I think that there isn't much upside in US bonds unless it's in the short term. The major concern is definitely the budget deficits that the US has at the moment. When a country has extremely high budget deficits, it usually pumps money into the economy through bond purchases, etc. Unfortunately this course of action usually leads to higher fiscal deficits in the future which puts a lot of pressure on bond holders as they are the ones holding this debt. As a result of this incessant bond purchasing, the fiscal debt continues to rise until the interest payments on its debt becomes unbearable.
At this inflection point, the government needs to decide whether to partially return the money (default) it owes to its bondholders or continue its bond purchases but will have to do so on a much larger scale due to the increasing fiscal debt (inflation). Either scenario here is negative for bond holders and once astute investors notice this new risk in the market, capital starts to leak out, usually quite quickly.

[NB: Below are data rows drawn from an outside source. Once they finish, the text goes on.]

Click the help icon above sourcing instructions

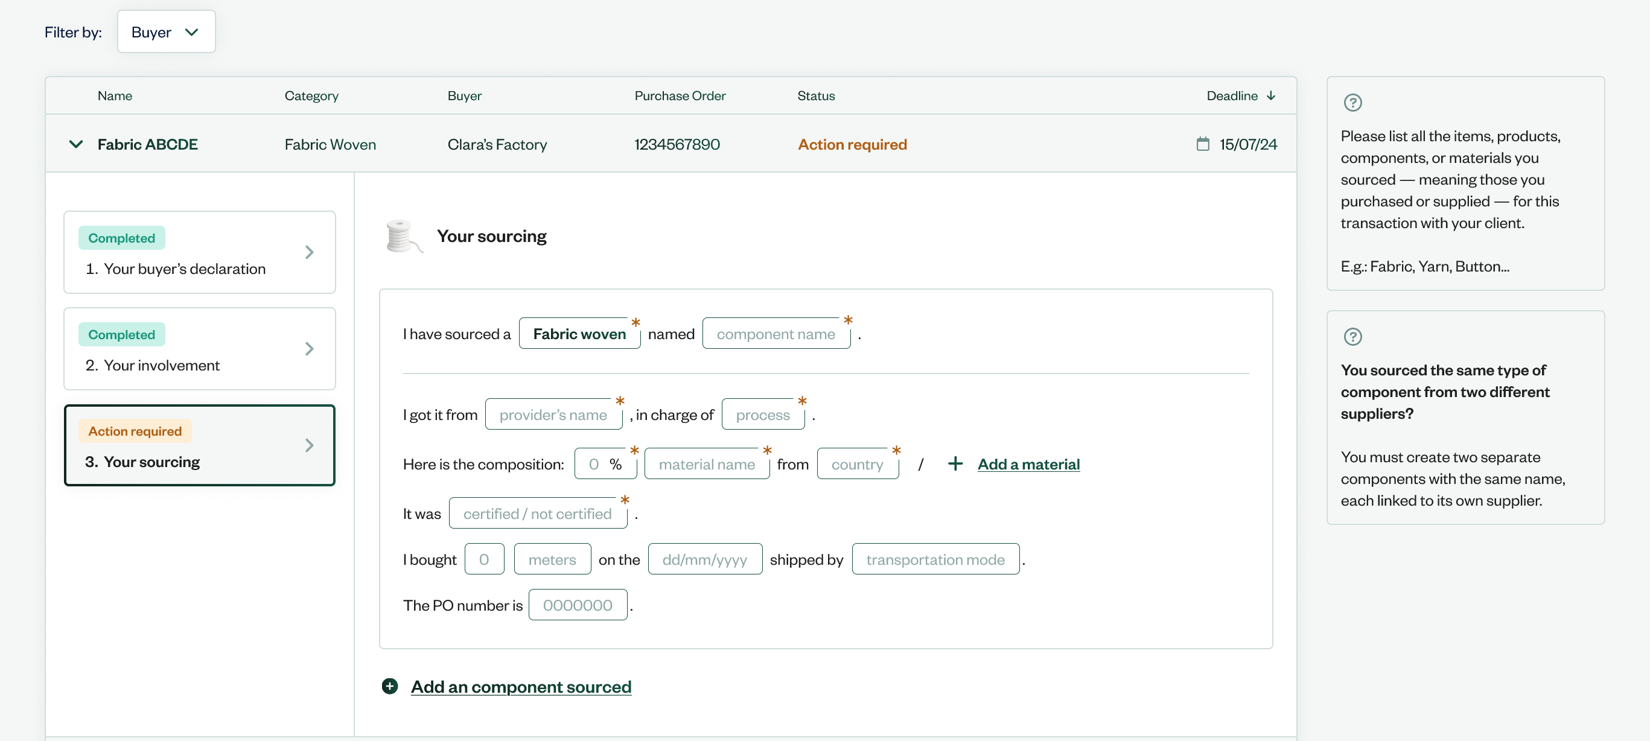pyautogui.click(x=1352, y=102)
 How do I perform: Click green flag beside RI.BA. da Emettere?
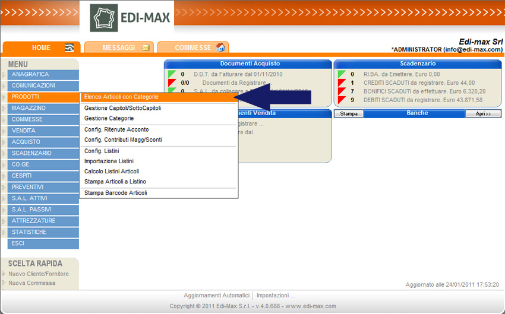(x=342, y=74)
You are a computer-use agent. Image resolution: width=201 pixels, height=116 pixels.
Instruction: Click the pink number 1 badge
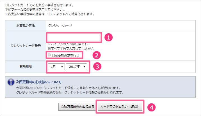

Here is a chart of US bond yields over the last 140 years. It is evident from the chart that we are nearing a top in bonds prices (bottom in yields) and this market could roll over any month now..
So how can an investor play this impending down move or crash in bonds? Well we can play this using a number of instruments. There is the UltraShort 20+ Year Treasury (NYSE:TBT) which is a leveraged ETF that moves 200% inversely to the standard underlying 20+ bond price.
Also Direxion Daily 20 Year Plus Treasury (NYSE:TMV) which moves 300% inversely to the standard underlying 20+ bond price. These instruments should be real winners in the forthcoming years but as with all leveraged ETFs, you must have fantastic risk management skills as these instruments can wipe out your account in no time if you are over leveraged.
However, there is another way you can play this trade. If you want to buy 100 shares now of TMV, it would cost you in the region of $5,000. To control the same amount of shares you could buy a deep in the money (Leap) call option for far cheaper. For example you could buy the (40 Jan'16 Call) for roughly $1,300.
The delta on this call option is 78% meaning the call option will move roughly 22% less than the underlying TMV. The option will expire worthless in January 2016 giving you nearly 2 years for your trade to work. Your total risk is what you have invested and if the trade still hasn't moved in your direction by expiration, you could always roll your trade out another few years to give your trade more time to work.
Disclosure: The author is long TMV. The author wrote this article themselves, and it expresses their own opinions. The author is not receiving compensation for it (other than from Seeking Alpha). The author has no business relationship with any company whose stock is mentioned in this article.